[Task brief]
Set down exactly the first line of the entries and every line after it, through the line with "Open 历史记录 history".

────────

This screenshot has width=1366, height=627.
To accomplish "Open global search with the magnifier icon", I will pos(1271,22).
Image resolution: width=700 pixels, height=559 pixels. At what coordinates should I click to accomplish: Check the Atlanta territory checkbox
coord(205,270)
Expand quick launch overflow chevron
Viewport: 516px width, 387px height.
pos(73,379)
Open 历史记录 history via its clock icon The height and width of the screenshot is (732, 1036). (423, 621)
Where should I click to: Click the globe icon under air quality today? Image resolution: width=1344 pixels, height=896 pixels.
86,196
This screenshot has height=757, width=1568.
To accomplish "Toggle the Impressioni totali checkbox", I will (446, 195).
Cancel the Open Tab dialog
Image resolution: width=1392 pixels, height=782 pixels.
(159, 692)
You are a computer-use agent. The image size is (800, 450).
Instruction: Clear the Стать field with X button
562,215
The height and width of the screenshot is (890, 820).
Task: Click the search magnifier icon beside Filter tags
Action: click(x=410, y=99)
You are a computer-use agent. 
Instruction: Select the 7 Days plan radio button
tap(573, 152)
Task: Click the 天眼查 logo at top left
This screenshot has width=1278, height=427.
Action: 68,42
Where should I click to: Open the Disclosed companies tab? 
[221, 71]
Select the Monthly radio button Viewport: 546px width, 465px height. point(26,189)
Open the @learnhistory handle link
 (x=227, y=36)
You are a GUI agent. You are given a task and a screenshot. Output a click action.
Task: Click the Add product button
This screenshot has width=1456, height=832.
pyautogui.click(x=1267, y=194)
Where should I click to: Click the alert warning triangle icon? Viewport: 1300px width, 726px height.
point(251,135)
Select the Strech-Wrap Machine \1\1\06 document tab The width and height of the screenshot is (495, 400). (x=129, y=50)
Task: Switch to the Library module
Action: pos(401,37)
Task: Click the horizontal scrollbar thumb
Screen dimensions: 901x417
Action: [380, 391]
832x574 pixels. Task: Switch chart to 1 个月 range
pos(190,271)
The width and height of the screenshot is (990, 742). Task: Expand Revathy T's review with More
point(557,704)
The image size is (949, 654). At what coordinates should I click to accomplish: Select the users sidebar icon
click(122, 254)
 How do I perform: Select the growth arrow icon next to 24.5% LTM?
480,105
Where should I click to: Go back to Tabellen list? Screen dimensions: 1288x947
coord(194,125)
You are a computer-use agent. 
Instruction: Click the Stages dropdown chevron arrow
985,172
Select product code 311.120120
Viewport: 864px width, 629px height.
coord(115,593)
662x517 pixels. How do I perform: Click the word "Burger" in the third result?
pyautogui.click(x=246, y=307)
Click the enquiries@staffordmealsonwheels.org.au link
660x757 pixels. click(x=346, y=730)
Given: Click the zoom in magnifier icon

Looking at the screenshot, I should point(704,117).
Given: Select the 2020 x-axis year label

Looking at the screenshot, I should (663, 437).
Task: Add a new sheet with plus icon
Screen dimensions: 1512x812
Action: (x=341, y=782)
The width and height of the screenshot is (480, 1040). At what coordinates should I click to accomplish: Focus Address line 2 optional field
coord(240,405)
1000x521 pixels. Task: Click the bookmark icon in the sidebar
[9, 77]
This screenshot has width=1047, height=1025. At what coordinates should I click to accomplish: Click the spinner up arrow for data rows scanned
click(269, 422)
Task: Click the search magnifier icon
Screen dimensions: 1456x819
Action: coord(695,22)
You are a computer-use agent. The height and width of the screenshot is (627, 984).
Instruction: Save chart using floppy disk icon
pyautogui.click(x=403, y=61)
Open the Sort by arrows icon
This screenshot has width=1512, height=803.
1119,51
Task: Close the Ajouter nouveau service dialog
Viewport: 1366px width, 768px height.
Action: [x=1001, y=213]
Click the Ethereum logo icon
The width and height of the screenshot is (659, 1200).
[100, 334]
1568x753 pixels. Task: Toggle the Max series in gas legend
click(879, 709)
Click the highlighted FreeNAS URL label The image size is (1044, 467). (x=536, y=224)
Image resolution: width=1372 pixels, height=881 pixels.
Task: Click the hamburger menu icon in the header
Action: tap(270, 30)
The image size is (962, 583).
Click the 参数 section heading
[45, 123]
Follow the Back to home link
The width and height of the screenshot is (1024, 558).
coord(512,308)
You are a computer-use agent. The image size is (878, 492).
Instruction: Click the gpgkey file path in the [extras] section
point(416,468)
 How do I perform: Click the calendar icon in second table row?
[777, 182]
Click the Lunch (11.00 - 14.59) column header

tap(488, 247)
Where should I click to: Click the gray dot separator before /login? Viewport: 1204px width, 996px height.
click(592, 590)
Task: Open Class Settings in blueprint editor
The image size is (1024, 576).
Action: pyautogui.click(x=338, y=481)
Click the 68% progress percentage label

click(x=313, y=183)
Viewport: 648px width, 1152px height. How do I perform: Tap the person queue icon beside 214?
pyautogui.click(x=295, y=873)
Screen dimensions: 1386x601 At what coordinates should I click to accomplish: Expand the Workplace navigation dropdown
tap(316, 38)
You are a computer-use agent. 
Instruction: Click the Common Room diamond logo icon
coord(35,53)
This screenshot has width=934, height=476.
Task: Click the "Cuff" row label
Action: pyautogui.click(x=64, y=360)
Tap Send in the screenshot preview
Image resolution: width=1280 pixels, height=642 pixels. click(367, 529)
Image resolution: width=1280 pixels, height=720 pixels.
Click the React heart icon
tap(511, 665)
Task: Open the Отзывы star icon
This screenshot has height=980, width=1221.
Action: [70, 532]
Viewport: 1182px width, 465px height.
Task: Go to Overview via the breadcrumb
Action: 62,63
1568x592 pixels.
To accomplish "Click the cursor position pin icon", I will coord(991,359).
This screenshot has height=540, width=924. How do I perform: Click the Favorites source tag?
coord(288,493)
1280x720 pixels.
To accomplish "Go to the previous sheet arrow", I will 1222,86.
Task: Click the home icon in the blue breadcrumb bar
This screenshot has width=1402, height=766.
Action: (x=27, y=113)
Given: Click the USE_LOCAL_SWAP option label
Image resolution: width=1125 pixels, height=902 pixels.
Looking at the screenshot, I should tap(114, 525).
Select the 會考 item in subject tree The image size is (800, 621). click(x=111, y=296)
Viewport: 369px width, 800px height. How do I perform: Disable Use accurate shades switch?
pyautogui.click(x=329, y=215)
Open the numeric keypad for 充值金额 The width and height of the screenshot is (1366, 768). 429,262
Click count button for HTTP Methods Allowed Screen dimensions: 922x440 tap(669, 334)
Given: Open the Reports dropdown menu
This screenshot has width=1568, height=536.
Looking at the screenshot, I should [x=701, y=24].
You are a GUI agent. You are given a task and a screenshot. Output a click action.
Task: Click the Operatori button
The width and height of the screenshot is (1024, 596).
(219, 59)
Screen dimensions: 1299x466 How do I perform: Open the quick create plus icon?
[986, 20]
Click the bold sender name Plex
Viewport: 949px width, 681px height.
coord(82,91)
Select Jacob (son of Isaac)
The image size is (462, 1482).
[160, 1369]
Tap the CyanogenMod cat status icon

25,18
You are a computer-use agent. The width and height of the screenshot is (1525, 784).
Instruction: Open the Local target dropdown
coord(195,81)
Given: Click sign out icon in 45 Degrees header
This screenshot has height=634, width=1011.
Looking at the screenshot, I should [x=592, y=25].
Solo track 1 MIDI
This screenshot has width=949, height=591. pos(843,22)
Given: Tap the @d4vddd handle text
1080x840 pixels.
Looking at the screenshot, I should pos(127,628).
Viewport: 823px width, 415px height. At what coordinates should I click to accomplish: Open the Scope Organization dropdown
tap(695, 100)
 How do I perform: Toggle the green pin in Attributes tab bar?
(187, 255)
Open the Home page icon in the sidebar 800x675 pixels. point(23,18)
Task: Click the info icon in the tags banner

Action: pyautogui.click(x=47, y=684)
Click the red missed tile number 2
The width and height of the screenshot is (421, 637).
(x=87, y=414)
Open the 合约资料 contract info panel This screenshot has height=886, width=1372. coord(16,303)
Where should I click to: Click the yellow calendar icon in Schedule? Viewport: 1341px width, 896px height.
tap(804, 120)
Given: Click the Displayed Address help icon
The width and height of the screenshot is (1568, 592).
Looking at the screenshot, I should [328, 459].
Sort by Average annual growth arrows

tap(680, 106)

────────

[Expected output]
This screenshot has width=1366, height=627.
To accomplish "Open global search with the magnifier icon", I will pos(1271,22).
Image resolution: width=700 pixels, height=559 pixels. At what coordinates should I click to accomplish: Check the Atlanta territory checkbox
coord(205,270)
Expand quick launch overflow chevron
Viewport: 516px width, 387px height.
pos(73,379)
Open 历史记录 history via its clock icon The height and width of the screenshot is (732, 1036). (423, 621)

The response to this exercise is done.